## Written task
Quote the listing below word for word, leaving out the pictures.

## Information supplied
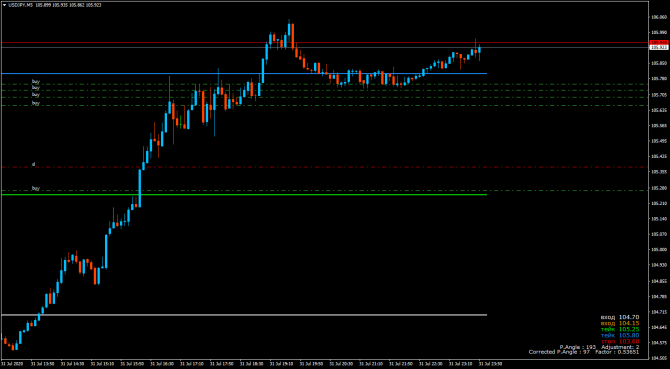
Task: Select the solid green horizontal line
Action: point(244,195)
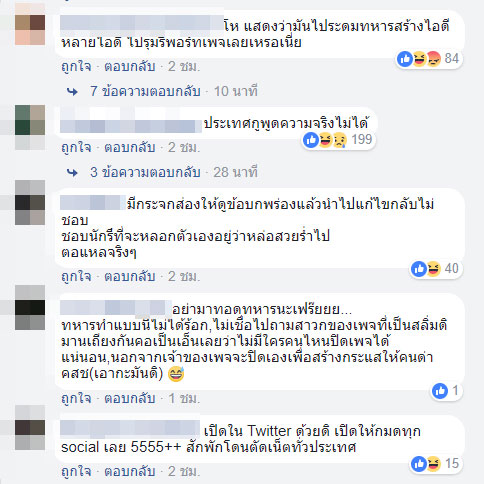
Task: Click the reply arrow icon before 3 ข้อความตอบกลับ
Action: (x=72, y=173)
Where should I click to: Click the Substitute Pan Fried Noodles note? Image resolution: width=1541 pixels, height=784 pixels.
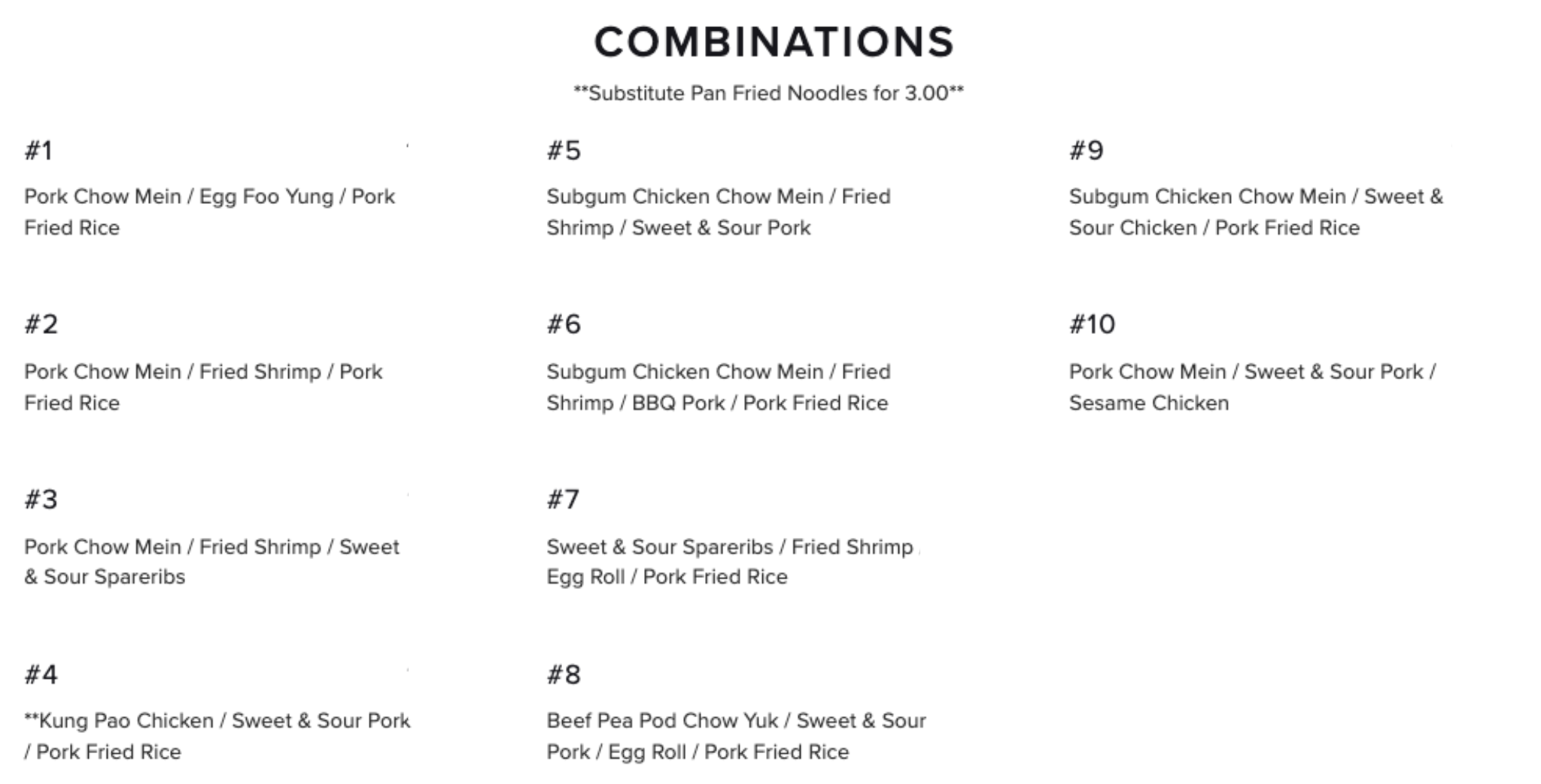(x=768, y=93)
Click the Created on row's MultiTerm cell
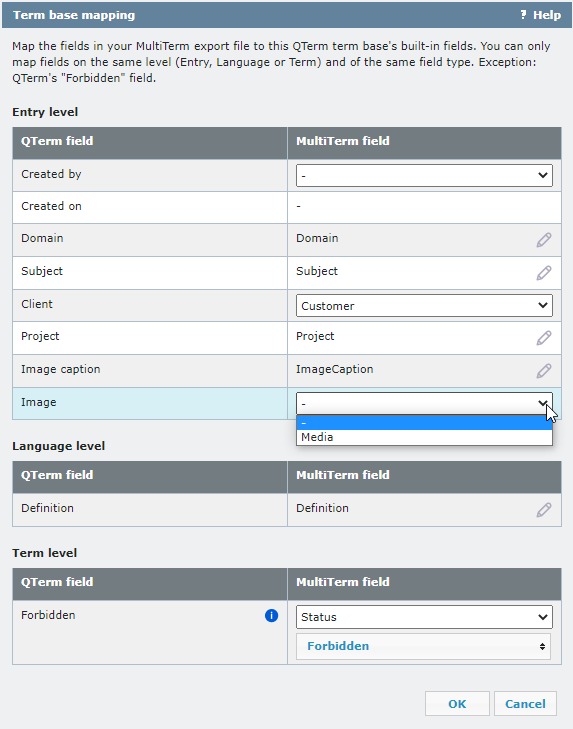Image resolution: width=573 pixels, height=729 pixels. tap(424, 207)
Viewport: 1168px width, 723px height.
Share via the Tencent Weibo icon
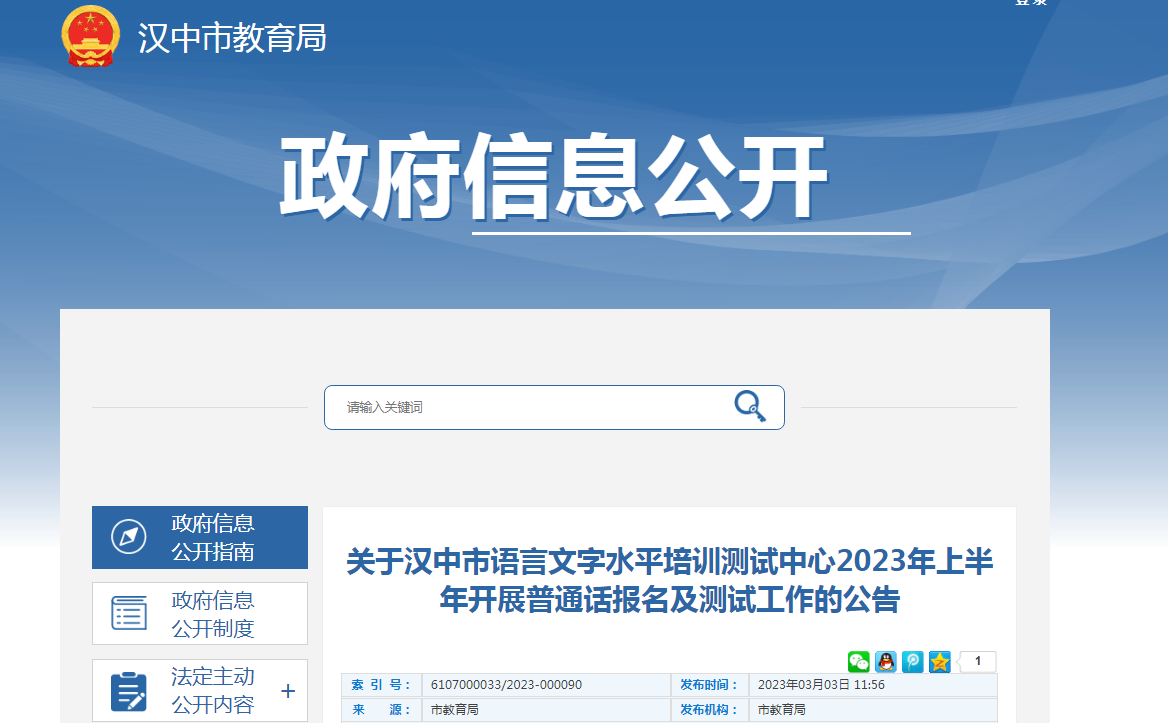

## Solution for this problem
Task: Select the solid green horizontal line
Action: point(244,195)
Task: Click the reply arrow icon before 3 ข้อความตอบกลับ
Action: (x=72, y=173)
Where should I click to: Click the Substitute Pan Fried Noodles note? Image resolution: width=1541 pixels, height=784 pixels.
(x=768, y=93)
Click the Created on row's MultiTerm cell
Image resolution: width=573 pixels, height=729 pixels. tap(424, 207)
Viewport: 1168px width, 723px height.
Share via the Tencent Weibo icon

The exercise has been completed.